◆ DATA FOR REVIEW
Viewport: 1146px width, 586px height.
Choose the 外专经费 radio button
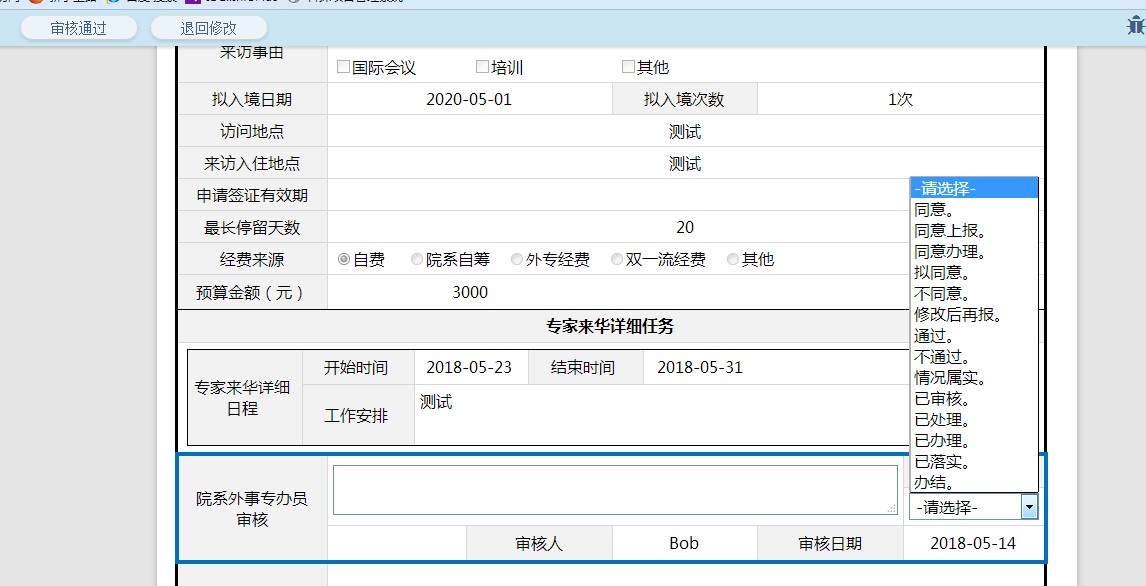coord(517,259)
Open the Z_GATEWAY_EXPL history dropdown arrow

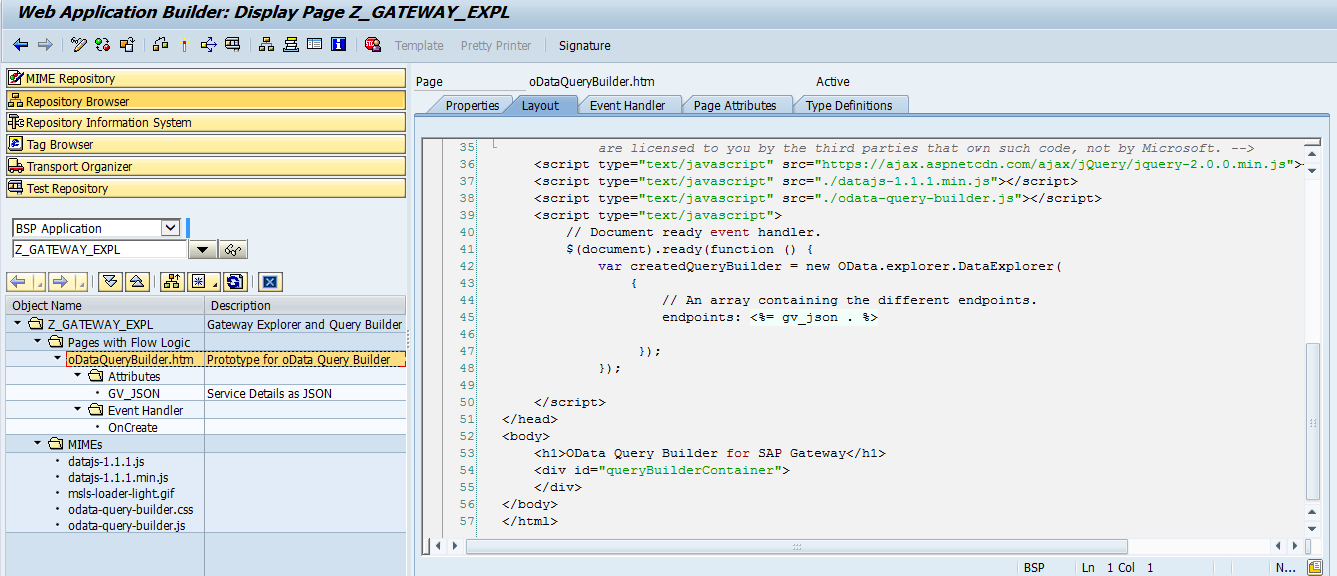(x=201, y=249)
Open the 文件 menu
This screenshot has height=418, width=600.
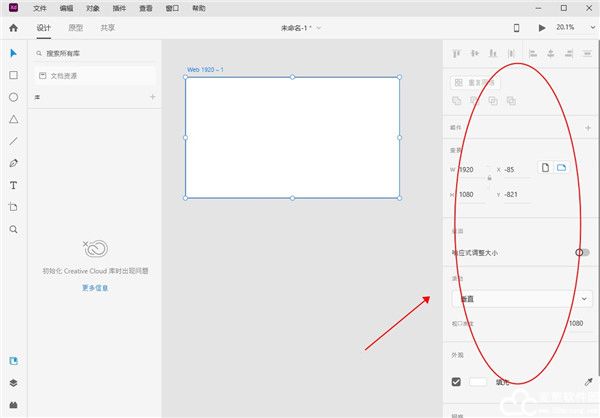point(40,7)
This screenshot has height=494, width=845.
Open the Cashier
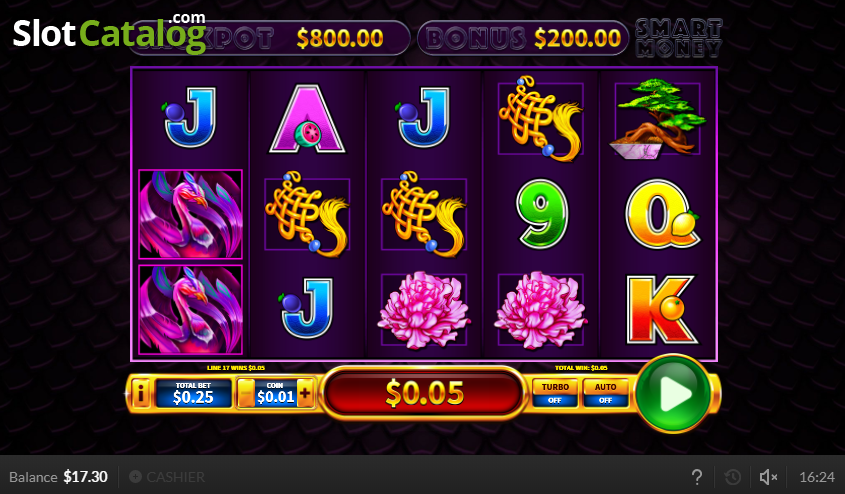(167, 477)
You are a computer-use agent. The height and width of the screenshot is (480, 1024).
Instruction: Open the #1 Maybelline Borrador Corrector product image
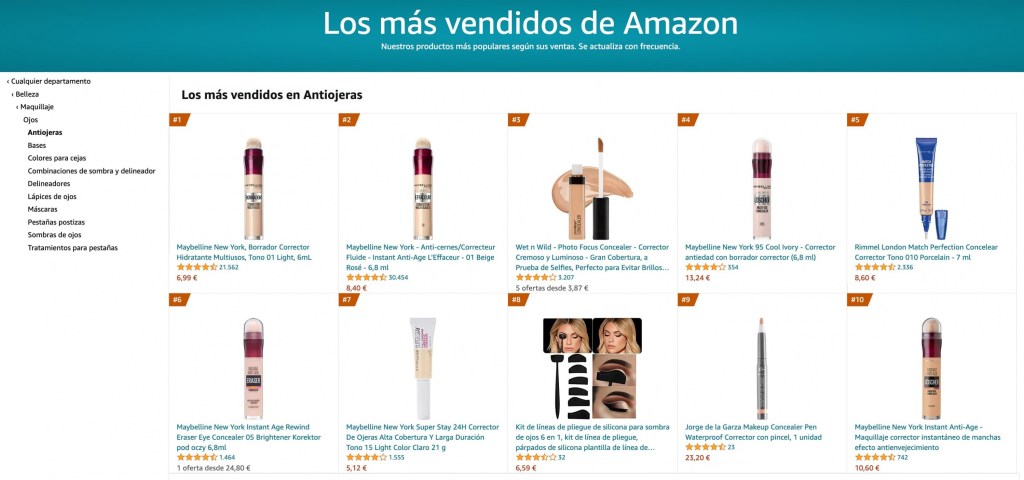point(253,188)
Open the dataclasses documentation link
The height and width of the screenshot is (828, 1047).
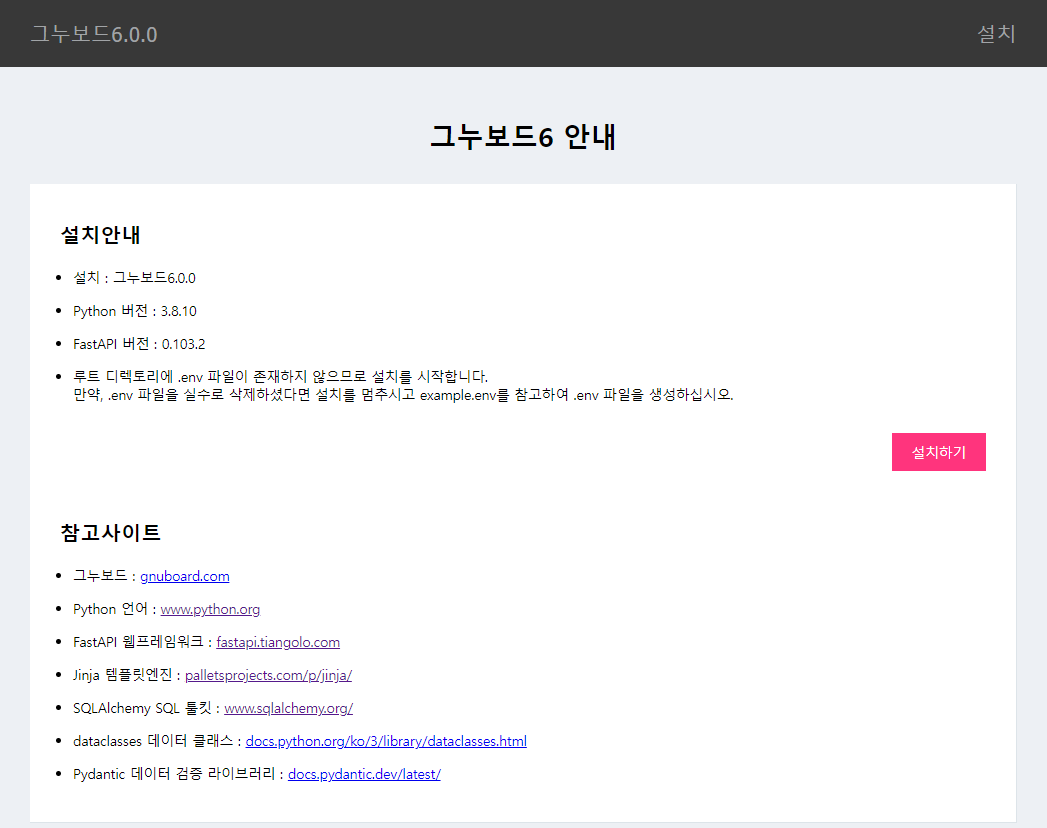tap(386, 741)
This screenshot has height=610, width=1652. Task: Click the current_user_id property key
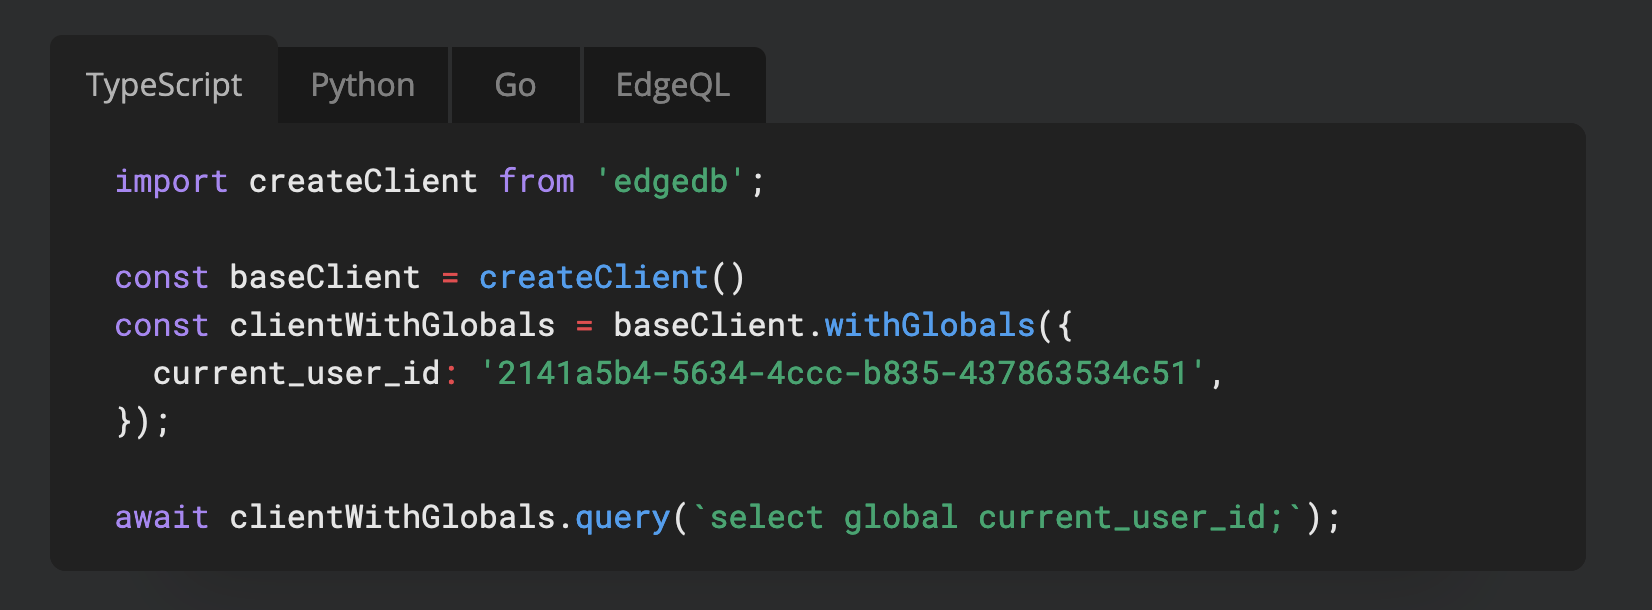[296, 373]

◆ PROBLEM TO SOLVE
Would you please give the material above again, unchanged but without pictures?

◆ RESULT OF THIS EXERCISE
Viewport: 1146px width, 586px height.
Choose the 外专经费 radio button
coord(517,259)
Open the Z_GATEWAY_EXPL history dropdown arrow

(x=201, y=249)
Open the 文件 menu
This screenshot has height=418, width=600.
point(40,7)
This screenshot has height=494, width=845.
Open the Cashier
(167, 477)
You are a computer-use agent. The height and width of the screenshot is (480, 1024).
Instruction: Open the #1 Maybelline Borrador Corrector product image
point(253,188)
Open the dataclasses documentation link
The height and width of the screenshot is (828, 1047).
tap(386, 741)
This screenshot has height=610, width=1652. Task: Click the current_user_id property key
[296, 373]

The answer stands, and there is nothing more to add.